* _What the task requires_
Check every line of the entries for the string "agent" and return the ones that contain it.

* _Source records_

== Segment start ==

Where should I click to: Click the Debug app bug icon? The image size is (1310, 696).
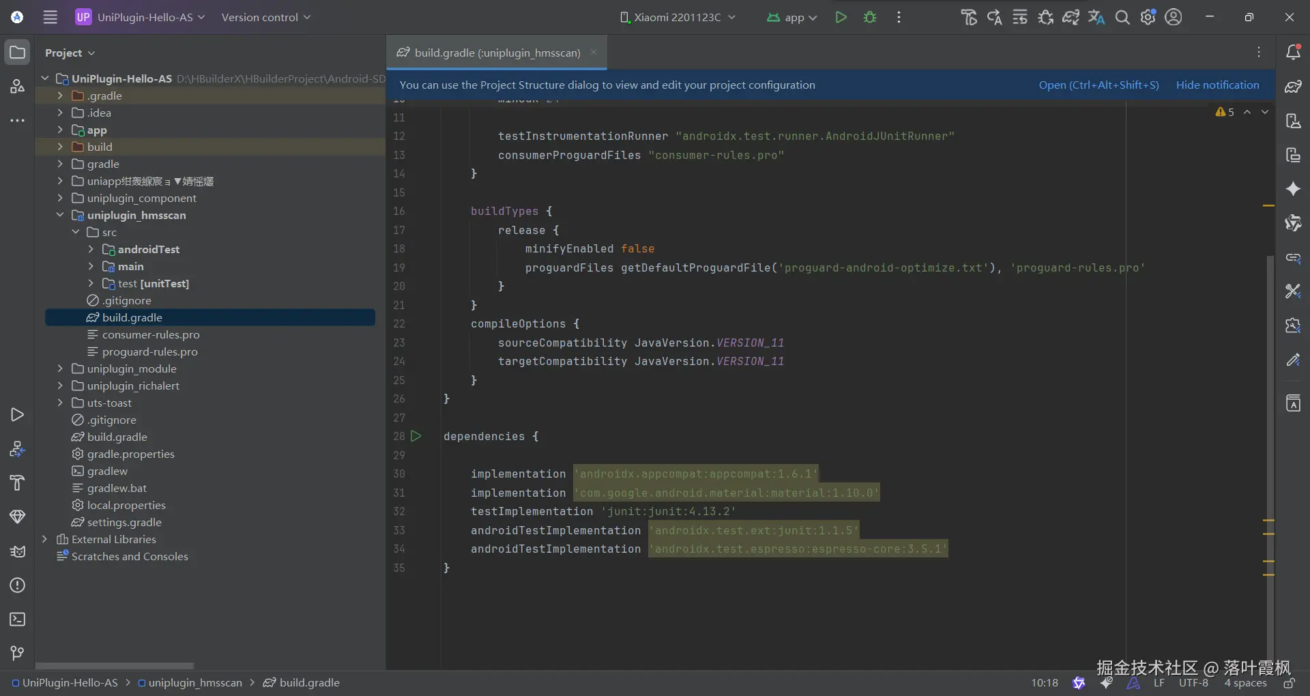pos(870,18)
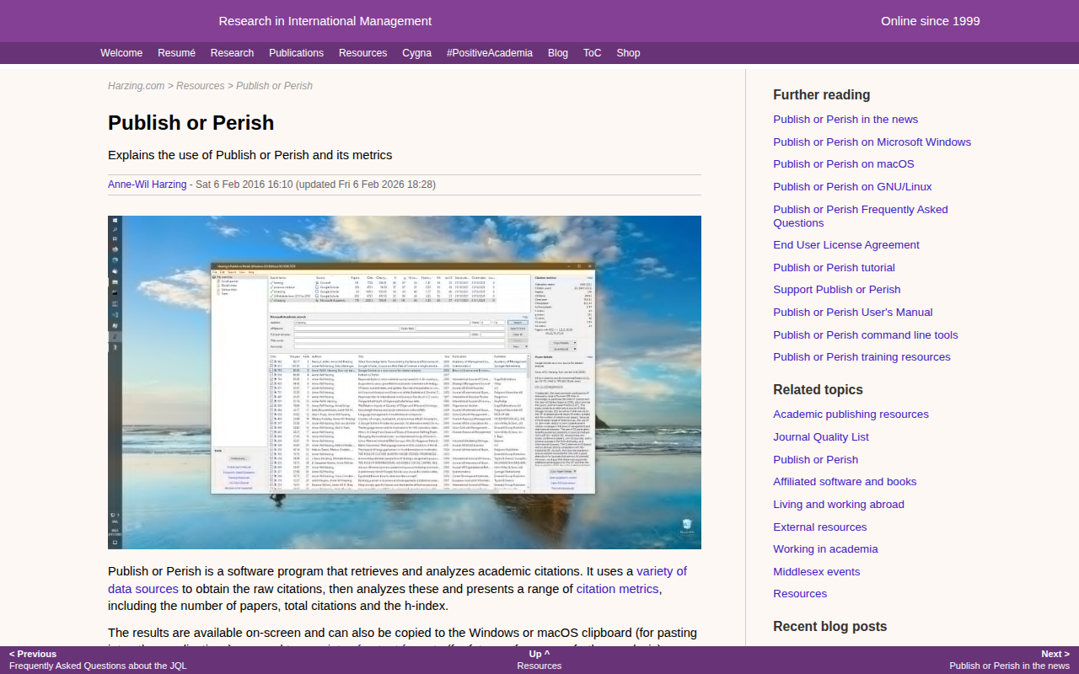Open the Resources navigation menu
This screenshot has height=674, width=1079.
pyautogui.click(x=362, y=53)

== Segment end ==
== Segment start ==

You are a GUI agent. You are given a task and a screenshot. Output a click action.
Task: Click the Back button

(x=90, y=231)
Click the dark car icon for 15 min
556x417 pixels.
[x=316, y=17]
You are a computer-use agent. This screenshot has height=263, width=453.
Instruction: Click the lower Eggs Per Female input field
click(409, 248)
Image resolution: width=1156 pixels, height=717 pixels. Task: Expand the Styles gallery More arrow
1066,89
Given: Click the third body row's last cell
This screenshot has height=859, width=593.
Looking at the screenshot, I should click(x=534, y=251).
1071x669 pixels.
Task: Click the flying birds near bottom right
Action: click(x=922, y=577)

== Segment end ==
== Segment start ==

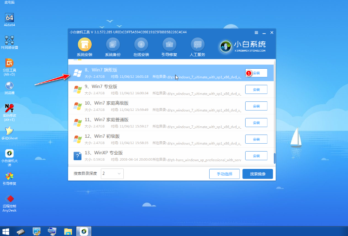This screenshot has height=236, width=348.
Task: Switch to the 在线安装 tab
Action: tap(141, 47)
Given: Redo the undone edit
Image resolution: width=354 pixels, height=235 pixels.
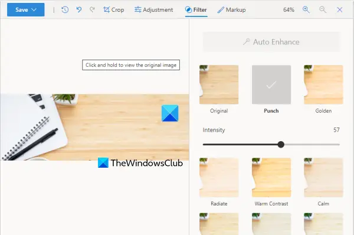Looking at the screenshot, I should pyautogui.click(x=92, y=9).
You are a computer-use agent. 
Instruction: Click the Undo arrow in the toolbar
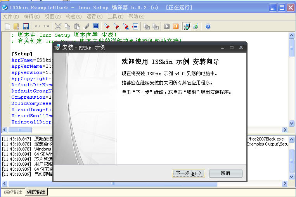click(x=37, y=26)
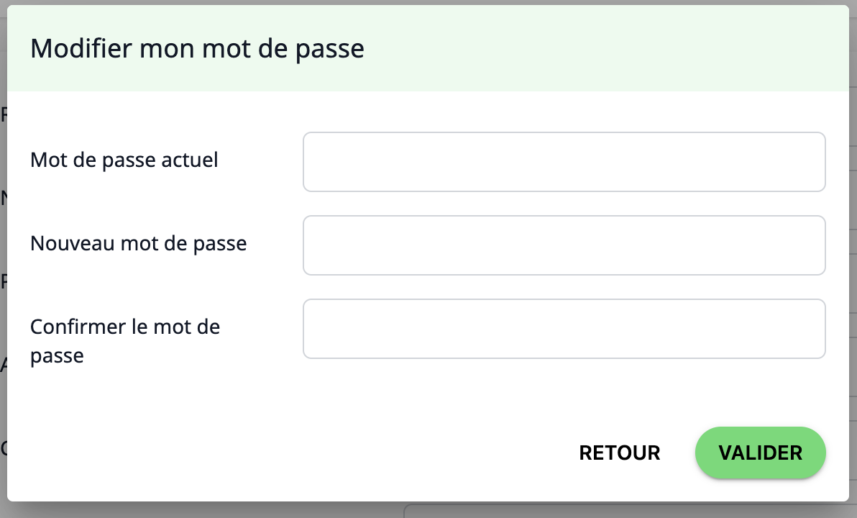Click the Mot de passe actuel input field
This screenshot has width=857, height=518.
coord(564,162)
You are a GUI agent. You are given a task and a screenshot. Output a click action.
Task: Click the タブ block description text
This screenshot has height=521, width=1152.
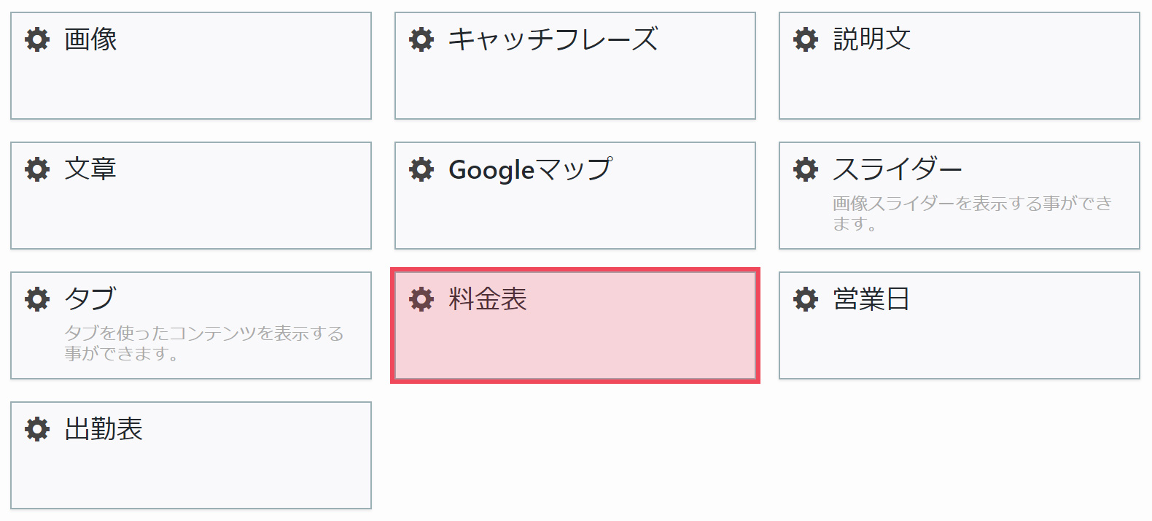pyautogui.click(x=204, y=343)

== Segment end ==

* _Response for this exercise_
You are a GUI agent. You are given a task and a screenshot. Output a click action.
You are a computer-use agent. This screenshot has height=263, width=453.
You are a computer-use agent. 
You are a GUI agent. You are given a task and a screenshot. Output a click action.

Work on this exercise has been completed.